Zambia Cuts Policy Rate to 13.5% as Inflation Falls Below 10%
TLDR
- Zambia's central bank lowers policy rate by 75 basis points to 13.50% due to easing inflation and stronger kwacha performance.
- Improved agricultural conditions and foreign-currency inflows support stability in food prices and decrease inflation.
- Government aims for IMF agreement to maintain macro stability, copper exports pivotal for currency strength and economic growth.
Zambia’s central bank lowered its policy rate by 75 basis points to 13.50%, marking a second consecutive cut and a larger move than analysts expected.

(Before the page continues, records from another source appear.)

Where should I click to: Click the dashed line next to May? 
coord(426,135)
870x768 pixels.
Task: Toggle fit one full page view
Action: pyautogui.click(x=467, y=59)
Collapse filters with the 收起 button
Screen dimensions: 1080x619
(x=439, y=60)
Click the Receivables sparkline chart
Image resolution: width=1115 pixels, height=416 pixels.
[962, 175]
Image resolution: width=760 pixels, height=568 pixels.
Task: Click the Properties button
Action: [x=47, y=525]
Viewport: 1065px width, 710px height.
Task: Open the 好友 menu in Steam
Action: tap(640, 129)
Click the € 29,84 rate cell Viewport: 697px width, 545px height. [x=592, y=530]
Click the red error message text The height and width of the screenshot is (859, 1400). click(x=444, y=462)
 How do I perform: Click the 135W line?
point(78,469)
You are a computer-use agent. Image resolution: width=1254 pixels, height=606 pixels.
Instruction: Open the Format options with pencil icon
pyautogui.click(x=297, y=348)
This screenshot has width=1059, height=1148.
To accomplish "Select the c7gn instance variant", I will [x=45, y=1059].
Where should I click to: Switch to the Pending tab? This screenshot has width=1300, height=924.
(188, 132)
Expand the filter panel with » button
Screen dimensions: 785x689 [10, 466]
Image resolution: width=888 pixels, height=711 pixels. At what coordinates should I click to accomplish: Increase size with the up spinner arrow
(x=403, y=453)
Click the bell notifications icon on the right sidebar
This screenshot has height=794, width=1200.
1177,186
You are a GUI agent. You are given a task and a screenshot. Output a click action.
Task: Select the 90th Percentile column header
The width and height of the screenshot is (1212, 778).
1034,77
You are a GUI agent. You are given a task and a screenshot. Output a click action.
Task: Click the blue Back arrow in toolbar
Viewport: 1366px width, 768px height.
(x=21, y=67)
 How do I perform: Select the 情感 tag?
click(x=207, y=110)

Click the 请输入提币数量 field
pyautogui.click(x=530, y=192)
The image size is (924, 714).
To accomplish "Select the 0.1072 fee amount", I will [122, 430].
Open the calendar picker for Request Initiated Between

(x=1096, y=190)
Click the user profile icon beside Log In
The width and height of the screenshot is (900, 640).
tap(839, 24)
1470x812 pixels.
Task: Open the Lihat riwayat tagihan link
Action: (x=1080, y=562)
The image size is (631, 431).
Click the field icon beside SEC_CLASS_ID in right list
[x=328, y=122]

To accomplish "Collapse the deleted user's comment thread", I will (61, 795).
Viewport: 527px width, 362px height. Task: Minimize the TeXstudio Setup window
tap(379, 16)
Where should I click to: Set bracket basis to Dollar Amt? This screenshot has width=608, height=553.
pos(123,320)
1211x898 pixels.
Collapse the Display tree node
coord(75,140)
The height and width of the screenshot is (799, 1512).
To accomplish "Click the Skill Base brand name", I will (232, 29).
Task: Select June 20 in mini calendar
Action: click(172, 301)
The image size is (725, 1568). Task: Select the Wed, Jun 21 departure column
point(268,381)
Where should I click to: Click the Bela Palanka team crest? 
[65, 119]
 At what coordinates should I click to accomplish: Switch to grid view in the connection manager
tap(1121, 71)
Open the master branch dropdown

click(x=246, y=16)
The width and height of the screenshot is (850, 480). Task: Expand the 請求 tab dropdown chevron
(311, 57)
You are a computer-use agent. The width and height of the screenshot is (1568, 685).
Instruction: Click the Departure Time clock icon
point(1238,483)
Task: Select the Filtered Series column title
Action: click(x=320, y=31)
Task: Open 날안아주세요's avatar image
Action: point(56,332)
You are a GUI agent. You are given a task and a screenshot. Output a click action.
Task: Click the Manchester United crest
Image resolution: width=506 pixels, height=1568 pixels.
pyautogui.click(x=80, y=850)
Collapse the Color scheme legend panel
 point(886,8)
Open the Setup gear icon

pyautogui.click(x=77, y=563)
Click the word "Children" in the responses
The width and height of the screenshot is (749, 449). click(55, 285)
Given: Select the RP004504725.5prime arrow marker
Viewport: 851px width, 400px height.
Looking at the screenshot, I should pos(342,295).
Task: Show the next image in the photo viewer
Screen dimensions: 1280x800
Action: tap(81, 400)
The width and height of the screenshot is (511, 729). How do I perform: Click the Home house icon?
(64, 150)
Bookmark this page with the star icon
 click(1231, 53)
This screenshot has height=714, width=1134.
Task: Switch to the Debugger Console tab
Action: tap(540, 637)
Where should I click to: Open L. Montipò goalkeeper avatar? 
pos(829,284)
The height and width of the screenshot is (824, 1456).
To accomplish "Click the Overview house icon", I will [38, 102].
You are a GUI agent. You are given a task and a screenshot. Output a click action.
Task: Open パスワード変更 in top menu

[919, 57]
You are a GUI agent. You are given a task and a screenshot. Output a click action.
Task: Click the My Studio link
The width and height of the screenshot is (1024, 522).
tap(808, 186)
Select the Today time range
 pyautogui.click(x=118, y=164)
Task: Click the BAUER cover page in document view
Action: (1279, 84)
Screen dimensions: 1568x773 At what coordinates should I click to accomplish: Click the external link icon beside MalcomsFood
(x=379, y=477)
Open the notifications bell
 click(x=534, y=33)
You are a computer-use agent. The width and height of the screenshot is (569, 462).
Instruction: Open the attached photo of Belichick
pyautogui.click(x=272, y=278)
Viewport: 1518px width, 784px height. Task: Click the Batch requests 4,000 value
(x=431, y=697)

The decision reflects easing inflationary pressure at the start of the year. Annual inflation fell below 10% in January, raising expectations that it could return to the official 6% to 8% target range in the second quarter.
Policymakers cited appreciation of the kwacha and foreign-currency inflows from the mining sector as key drivers of the decline. Improved agricultural conditions also supported food supply and price stability.
The central bank revised its outlook, projecting average inflation below 7% in 2026, with further moderation in 2027.
The rate cut follows years of high inflation linked to currency depreciation, fiscal pressure and external debt stress. Zambia defaulted on its external debt in 2020 and has since been restructuring obligations with bilateral and private creditors.
The government is seeking a new programme with the International Monetary Fund and aims to reach a staff-level agreement in the coming months.
Key Takeaways
Zambia’s monetary easing signals confidence that disinflation is becoming entrenched. Lower inflation reduces pressure on borrowing costs and supports credit growth in an economy dependent on mining exports. Copper remains the main source of foreign exchange. Strong global demand and stable output have supported the kwacha. A stable currency reduces imported inflation and strengthens reserves. However, risks remain. Zambia’s debt restructuring process is ongoing, and fiscal consolidation remains central to maintaining macro stability. A renewed IMF programme would provide policy credibility and access to concessional financing. If inflation returns to the 6% to 8% target range, the central bank may continue gradual easing. The balance will depend on exchange-rate stability, commodity prices and progress in fiscal reforms.